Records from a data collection

------------------------------------------------------------------------

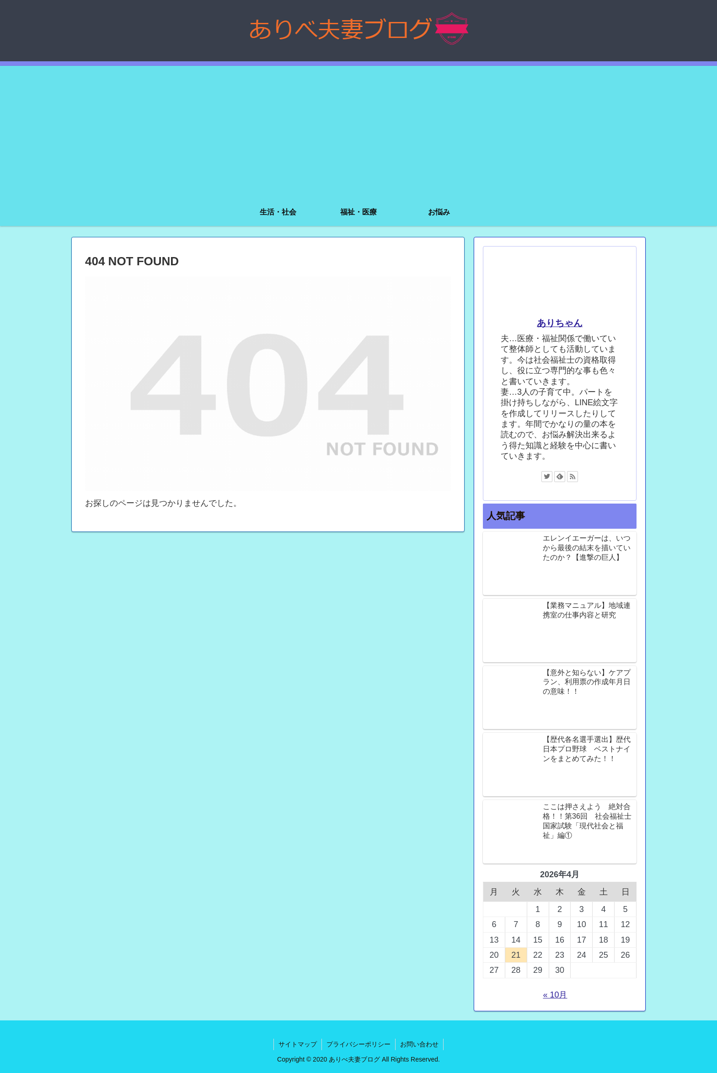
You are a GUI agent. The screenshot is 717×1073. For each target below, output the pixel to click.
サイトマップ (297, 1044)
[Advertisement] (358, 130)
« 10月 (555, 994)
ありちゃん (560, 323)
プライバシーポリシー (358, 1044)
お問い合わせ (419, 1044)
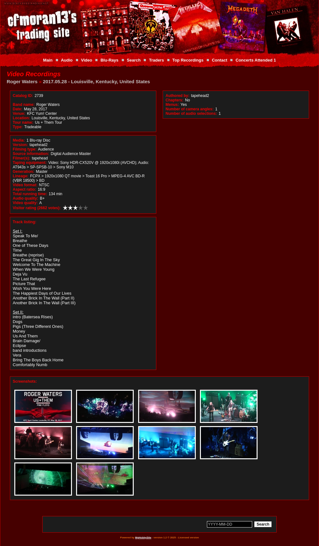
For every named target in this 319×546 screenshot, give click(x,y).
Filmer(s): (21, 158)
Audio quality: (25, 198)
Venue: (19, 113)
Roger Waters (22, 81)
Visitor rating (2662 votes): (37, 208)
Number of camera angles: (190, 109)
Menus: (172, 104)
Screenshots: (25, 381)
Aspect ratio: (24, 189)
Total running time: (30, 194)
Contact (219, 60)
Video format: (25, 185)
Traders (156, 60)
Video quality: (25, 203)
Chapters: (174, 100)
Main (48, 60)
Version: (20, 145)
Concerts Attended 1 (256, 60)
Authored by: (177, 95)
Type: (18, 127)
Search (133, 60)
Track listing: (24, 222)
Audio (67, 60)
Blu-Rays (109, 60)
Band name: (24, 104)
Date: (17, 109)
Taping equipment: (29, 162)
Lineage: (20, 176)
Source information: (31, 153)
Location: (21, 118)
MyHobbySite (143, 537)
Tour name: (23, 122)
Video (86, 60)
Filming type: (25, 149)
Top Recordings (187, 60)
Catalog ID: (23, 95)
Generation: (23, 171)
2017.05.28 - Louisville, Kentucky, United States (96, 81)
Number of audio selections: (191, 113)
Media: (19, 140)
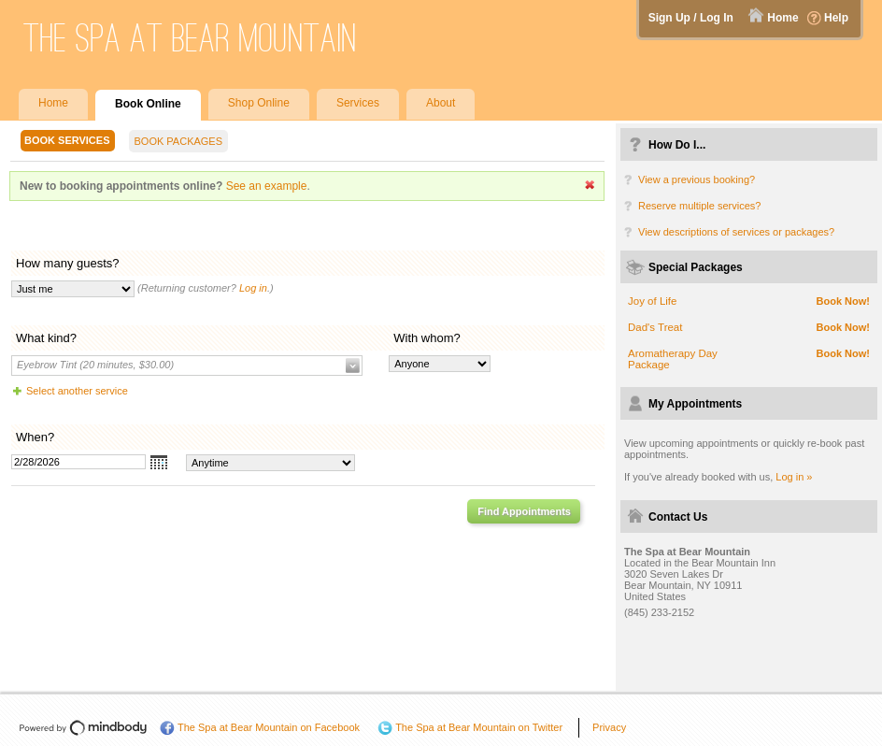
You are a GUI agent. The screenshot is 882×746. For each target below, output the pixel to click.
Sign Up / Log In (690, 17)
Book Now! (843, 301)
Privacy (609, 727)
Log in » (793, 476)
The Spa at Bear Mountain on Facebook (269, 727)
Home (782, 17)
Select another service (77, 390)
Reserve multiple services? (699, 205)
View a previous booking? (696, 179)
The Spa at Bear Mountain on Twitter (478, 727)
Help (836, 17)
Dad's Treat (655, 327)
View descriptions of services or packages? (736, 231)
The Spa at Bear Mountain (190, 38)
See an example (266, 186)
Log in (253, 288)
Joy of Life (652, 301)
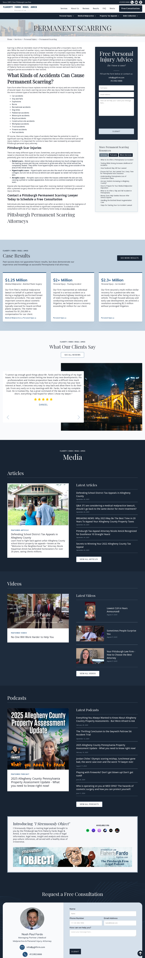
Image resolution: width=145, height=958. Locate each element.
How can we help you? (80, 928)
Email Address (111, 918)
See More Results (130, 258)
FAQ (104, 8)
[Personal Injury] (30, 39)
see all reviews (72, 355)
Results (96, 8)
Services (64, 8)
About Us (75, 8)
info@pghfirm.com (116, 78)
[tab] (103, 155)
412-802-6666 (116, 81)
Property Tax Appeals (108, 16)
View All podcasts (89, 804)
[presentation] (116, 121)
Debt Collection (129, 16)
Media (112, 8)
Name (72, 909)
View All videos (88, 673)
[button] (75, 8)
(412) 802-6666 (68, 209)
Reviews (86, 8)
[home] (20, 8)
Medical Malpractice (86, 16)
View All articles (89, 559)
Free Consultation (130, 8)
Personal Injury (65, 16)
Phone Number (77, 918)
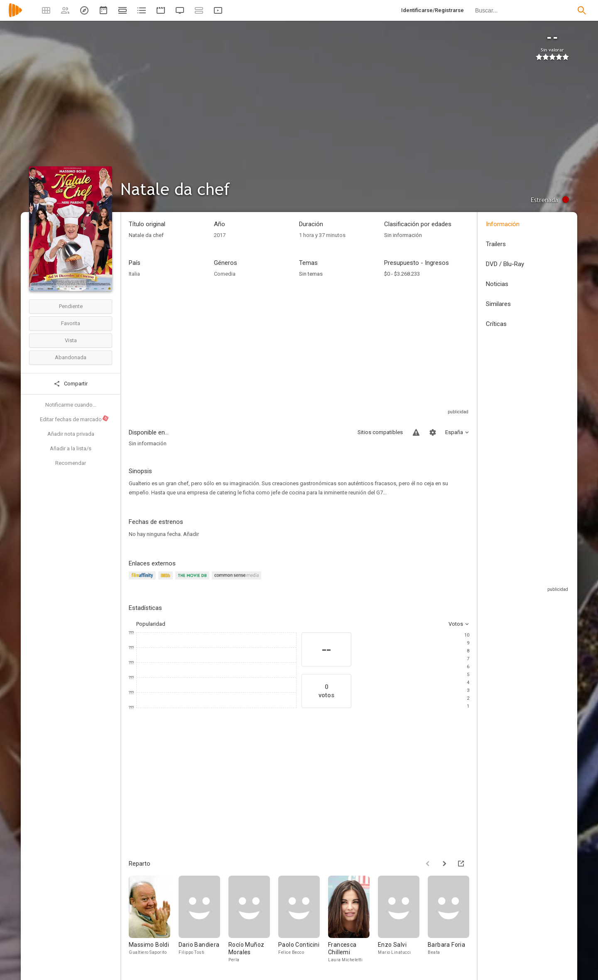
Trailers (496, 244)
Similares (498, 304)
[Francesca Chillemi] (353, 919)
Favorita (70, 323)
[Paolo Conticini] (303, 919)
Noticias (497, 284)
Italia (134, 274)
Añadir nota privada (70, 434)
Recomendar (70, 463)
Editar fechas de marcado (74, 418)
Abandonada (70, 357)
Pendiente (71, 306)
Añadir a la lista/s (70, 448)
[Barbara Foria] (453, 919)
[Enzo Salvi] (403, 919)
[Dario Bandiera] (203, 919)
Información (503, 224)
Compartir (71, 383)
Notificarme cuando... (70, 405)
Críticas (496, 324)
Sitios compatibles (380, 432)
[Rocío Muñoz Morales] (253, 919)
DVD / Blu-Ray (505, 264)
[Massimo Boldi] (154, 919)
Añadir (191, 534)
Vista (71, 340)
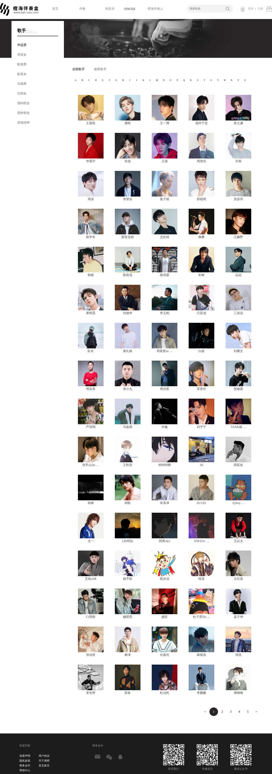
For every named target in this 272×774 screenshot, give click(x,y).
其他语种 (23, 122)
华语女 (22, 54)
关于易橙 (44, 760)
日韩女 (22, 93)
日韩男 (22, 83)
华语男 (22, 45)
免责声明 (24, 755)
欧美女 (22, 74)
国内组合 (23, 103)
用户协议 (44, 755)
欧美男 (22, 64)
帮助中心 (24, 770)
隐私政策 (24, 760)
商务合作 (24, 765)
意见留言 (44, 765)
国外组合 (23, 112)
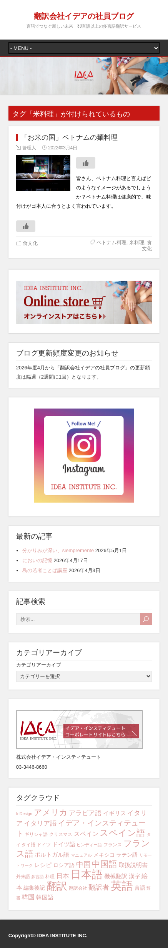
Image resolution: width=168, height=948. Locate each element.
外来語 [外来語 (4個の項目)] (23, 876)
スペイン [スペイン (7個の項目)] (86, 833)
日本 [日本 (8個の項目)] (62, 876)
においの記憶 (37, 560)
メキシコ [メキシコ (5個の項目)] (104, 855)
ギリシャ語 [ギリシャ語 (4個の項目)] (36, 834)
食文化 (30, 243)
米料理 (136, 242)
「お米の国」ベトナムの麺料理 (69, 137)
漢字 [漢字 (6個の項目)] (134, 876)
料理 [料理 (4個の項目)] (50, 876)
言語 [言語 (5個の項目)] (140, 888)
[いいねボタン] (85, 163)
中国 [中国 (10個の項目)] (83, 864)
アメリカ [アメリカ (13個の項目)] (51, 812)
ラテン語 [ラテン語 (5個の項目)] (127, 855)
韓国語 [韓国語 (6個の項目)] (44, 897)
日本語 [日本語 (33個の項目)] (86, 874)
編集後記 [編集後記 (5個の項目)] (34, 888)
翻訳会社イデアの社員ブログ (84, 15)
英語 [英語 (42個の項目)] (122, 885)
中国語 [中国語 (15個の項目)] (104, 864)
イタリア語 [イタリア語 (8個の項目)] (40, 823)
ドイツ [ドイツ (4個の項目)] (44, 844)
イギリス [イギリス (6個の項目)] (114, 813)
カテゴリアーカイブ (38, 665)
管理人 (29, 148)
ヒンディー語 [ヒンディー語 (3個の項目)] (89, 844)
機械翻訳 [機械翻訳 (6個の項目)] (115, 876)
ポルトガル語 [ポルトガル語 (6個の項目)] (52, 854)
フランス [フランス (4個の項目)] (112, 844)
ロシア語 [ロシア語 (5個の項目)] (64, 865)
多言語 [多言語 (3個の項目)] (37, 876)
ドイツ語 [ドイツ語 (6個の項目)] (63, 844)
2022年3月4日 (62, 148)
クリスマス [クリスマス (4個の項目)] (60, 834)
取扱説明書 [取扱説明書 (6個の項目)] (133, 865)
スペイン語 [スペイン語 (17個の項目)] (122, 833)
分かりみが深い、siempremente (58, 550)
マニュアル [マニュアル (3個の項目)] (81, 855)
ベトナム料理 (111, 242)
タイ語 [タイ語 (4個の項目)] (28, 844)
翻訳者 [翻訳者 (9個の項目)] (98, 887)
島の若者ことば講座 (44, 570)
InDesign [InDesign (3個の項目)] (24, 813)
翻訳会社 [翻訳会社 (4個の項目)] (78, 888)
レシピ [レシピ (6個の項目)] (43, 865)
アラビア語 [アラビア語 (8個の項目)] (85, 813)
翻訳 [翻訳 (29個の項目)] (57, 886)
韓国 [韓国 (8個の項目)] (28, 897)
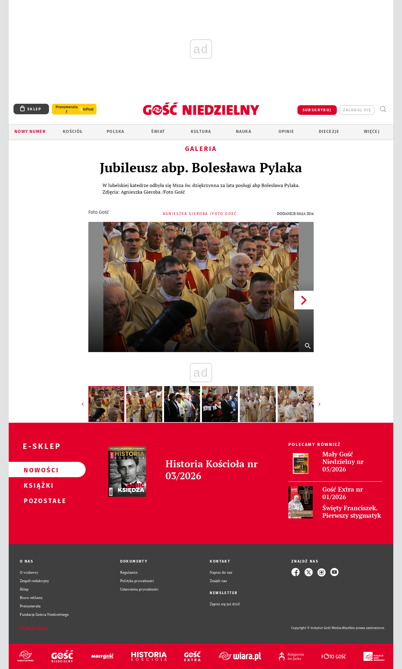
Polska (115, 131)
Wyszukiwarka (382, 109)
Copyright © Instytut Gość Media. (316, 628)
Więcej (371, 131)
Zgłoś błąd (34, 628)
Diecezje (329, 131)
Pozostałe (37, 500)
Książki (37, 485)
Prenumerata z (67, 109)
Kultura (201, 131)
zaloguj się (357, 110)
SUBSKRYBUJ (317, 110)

------------------------------------------------------------------------

TASK REQUIREMENTS
Format every line of the data above as a JSON list of strings, one string per line, with blank lines omitted. Leave the pictures out of your answer.

RESPONSE BELOW
[
  "You are a GUI agent. The screenshot is 717×1073. For each target below, output the pixel to click.",
  "サイトマップ (297, 1044)",
  "[Advertisement] (358, 130)",
  "« 10月 (555, 994)",
  "ありちゃん (560, 323)",
  "プライバシーポリシー (358, 1044)",
  "お問い合わせ (419, 1044)",
  "For every named target in this 319×546 screenshot, give click(x,y).",
  "Filmer(s): (21, 158)",
  "Audio quality: (25, 198)",
  "Venue: (19, 113)",
  "Roger Waters (22, 81)",
  "Visitor rating (2662 votes): (37, 208)",
  "Number of camera angles: (190, 109)",
  "Menus: (172, 104)",
  "Screenshots: (25, 381)",
  "Aspect ratio: (24, 189)",
  "Total running time: (30, 194)",
  "Contact (219, 60)",
  "Video format: (25, 185)",
  "Traders (156, 60)",
  "Video quality: (25, 203)",
  "Chapters: (174, 100)",
  "Main (48, 60)",
  "Version: (20, 145)",
  "Concerts Attended 1 (256, 60)",
  "Authored by: (177, 95)",
  "Type: (18, 127)",
  "Search (133, 60)",
  "Track listing: (24, 222)",
  "Audio (67, 60)",
  "Blu-Rays (109, 60)",
  "Band name: (24, 104)",
  "Date: (17, 109)",
  "Taping equipment: (29, 162)",
  "Lineage: (20, 176)",
  "Source information: (31, 153)",
  "Location: (21, 118)",
  "MyHobbySite (143, 537)",
  "Tour name: (23, 122)",
  "Video (86, 60)",
  "Filming type: (25, 149)",
  "Top Recordings (187, 60)",
  "Catalog ID: (23, 95)",
  "Generation: (23, 171)",
  "2017.05.28 - Louisville, Kentucky, United States (96, 81)",
  "Number of audio selections: (191, 113)",
  "Media: (19, 140)",
  "You are a GUI agent. The screenshot is 882×746. For each target below, output the pixel to click.",
  "Sign Up / Log In (690, 17)",
  "Book Now! (843, 301)",
  "Privacy (609, 727)",
  "Log in » (793, 476)",
  "The Spa at Bear Mountain on Facebook (269, 727)",
  "Home (782, 17)",
  "Select another service (77, 390)",
  "Reserve multiple services? (699, 205)",
  "View a previous booking? (696, 179)",
  "The Spa at Bear Mountain on Twitter (478, 727)",
  "Help (836, 17)",
  "Dad's Treat (655, 327)",
  "View descriptions of services or packages? (736, 231)",
  "The Spa at Bear Mountain (190, 38)",
  "See an example (266, 186)",
  "Log in (253, 288)",
  "Joy of Life (652, 301)",
  "Image resolution: width=145, height=958. Locate each element.",
  "How can we help you? (80, 928)",
  "Email Address (111, 918)",
  "See More Results (130, 258)",
  "FAQ (104, 8)",
  "[Personal Injury] (30, 39)",
  "see all reviews (72, 355)",
  "Results (96, 8)",
  "Services (64, 8)",
  "About Us (75, 8)",
  "info@pghfirm.com (116, 78)",
  "[tab] (103, 155)",
  "412-802-6666 (116, 81)",
  "Property Tax Appeals (108, 16)",
  "View All podcasts (89, 804)",
  "[presentation] (116, 121)",
  "Debt Collection (129, 16)",
  "Media (112, 8)",
  "Name (72, 909)",
  "View All videos (88, 673)",
  "[button] (75, 8)",
  "(412) 802-6666 (68, 209)",
  "Reviews (86, 8)",
  "[home] (20, 8)",
  "Medical Malpractice (86, 16)",
  "View All articles (89, 559)",
  "Free Consultation (130, 8)",
  "Personal Injury (65, 16)",
  "Phone Number (77, 918)",
  "Trailers (496, 244)",
  "Similares (498, 304)",
  "[Francesca Chillemi] (353, 919)",
  "Favorita (70, 323)",
  "[Paolo Conticini] (303, 919)",
  "Noticias (497, 284)",
  "Italia (134, 274)",
  "Añadir nota privada (70, 434)",
  "Recomendar (70, 463)",
  "Editar fechas de marcado (74, 418)",
  "Abandonada (70, 357)",
  "Pendiente (71, 306)",
  "Añadir a la lista/s (70, 448)",
  "[Barbara Foria] (453, 919)",
  "[Enzo Salvi] (403, 919)",
  "[Dario Bandiera] (203, 919)",
  "Información (503, 224)",
  "Compartir (71, 383)",
  "Notificarme cuando... (70, 405)",
  "Críticas (496, 324)",
  "Sitios compatibles (380, 432)",
  "[Rocío Muñoz Morales] (253, 919)",
  "DVD / Blu-Ray (505, 264)",
  "[Massimo Boldi] (154, 919)",
  "Añadir (191, 534)",
  "Vista (71, 340)",
  "For every named target in this 272×774 screenshot, give click(x,y).",
  "其他语种 (23, 122)",
  "华语女 (22, 54)",
  "关于易橙 (44, 760)",
  "日韩女 (22, 93)",
  "日韩男 (22, 83)",
  "华语男 (22, 45)",
  "免责声明 (24, 755)",
  "欧美女 (22, 74)",
  "国内组合 (23, 103)",
  "用户协议 (44, 755)",
  "欧美男 (22, 64)",
  "帮助中心 (24, 770)",
  "隐私政策 (24, 760)",
  "商务合作 (24, 765)",
  "意见留言 (44, 765)",
  "国外组合 (23, 112)",
  "Image resolution: width=168, height=948. Locate each element.",
  "外来語 [外来語 (4個の項目)] (23, 876)",
  "スペイン [スペイン (7個の項目)] (86, 833)",
  "日本 [日本 (8個の項目)] (62, 876)",
  "においの記憶 (37, 560)",
  "メキシコ [メキシコ (5個の項目)] (104, 855)",
  "ギリシャ語 [ギリシャ語 (4個の項目)] (36, 834)",
  "食文化 (30, 243)",
  "米料理 (136, 242)",
  "「お米の国」ベトナムの麺料理 (69, 137)",
  "漢字 [漢字 (6個の項目)] (134, 876)",
  "料理 [料理 (4個の項目)] (50, 876)",
  "言語 [言語 (5個の項目)] (140, 888)",
  "[いいねボタン] (85, 163)",
  "中国 [中国 (10個の項目)] (83, 864)",
  "アメリカ [アメリカ (13個の項目)] (51, 812)",
  "ラテン語 [ラテン語 (5個の項目)] (127, 855)",
  "韓国語 [韓国語 (6個の項目)] (44, 897)",
  "日本語 [日本語 (33個の項目)] (86, 874)",
  "編集後記 [編集後記 (5個の項目)] (34, 888)",
  "翻訳会社イデアの社員ブログ (84, 15)",
  "英語 [英語 (42個の項目)] (122, 885)",
  "中国語 [中国語 (15個の項目)] (104, 864)",
  "イタリア語 [イタリア語 (8個の項目)] (40, 823)",
  "ドイツ [ドイツ (4個の項目)] (44, 844)",
  "イギリス [イギリス (6個の項目)] (114, 813)",
  "カテゴリアーカイブ (38, 665)",
  "管理人 (29, 148)",
  "ヒンディー語 [ヒンディー語 (3個の項目)] (89, 844)",
  "機械翻訳 [機械翻訳 (6個の項目)] (115, 876)",
  "ポルトガル語 [ポルトガル語 (6個の項目)] (52, 854)",
  "フランス [フランス (4個の項目)] (112, 844)",
  "ロシア語 [ロシア語 (5個の項目)] (64, 865)",
  "多言語 [多言語 (3個の項目)] (37, 876)",
  "ドイツ語 [ドイツ語 (6個の項目)] (63, 844)",
  "2022年3月4日 (62, 148)",
  "クリスマス [クリスマス (4個の項目)] (60, 834)",
  "取扱説明書 [取扱説明書 (6個の項目)] (133, 865)",
  "スペイン語 [スペイン語 (17個の項目)] (122, 833)",
  "分かりみが深い、siempremente (58, 550)",
  "マニュアル [マニュアル (3個の項目)] (81, 855)",
  "ベトナム料理 (111, 242)",
  "タイ語 [タイ語 (4個の項目)] (28, 844)",
  "翻訳者 [翻訳者 (9個の項目)] (98, 887)",
  "島の若者ことば講座 (44, 570)",
  "InDesign [InDesign (3個の項目)] (24, 813)",
  "翻訳会社 [翻訳会社 (4個の項目)] (78, 888)",
  "レシピ [レシピ (6個の項目)] (43, 865)",
  "アラビア語 [アラビア語 (8個の項目)] (85, 813)",
  "翻訳 [翻訳 (29個の項目)] (57, 886)",
  "韓国 [韓国 (8個の項目)] (28, 897)",
  "Polska (115, 131)",
  "Wyszukiwarka (382, 109)",
  "Copyright © Instytut Gość Media. (316, 628)",
  "Więcej (371, 131)",
  "Zgłoś błąd (34, 628)",
  "Diecezje (329, 131)",
  "Pozostałe (37, 500)",
  "Książki (37, 485)",
  "Prenumerata z (67, 109)",
  "Kultura (201, 131)",
  "zaloguj się (357, 110)",
  "SUBSKRYBUJ (317, 110)"
]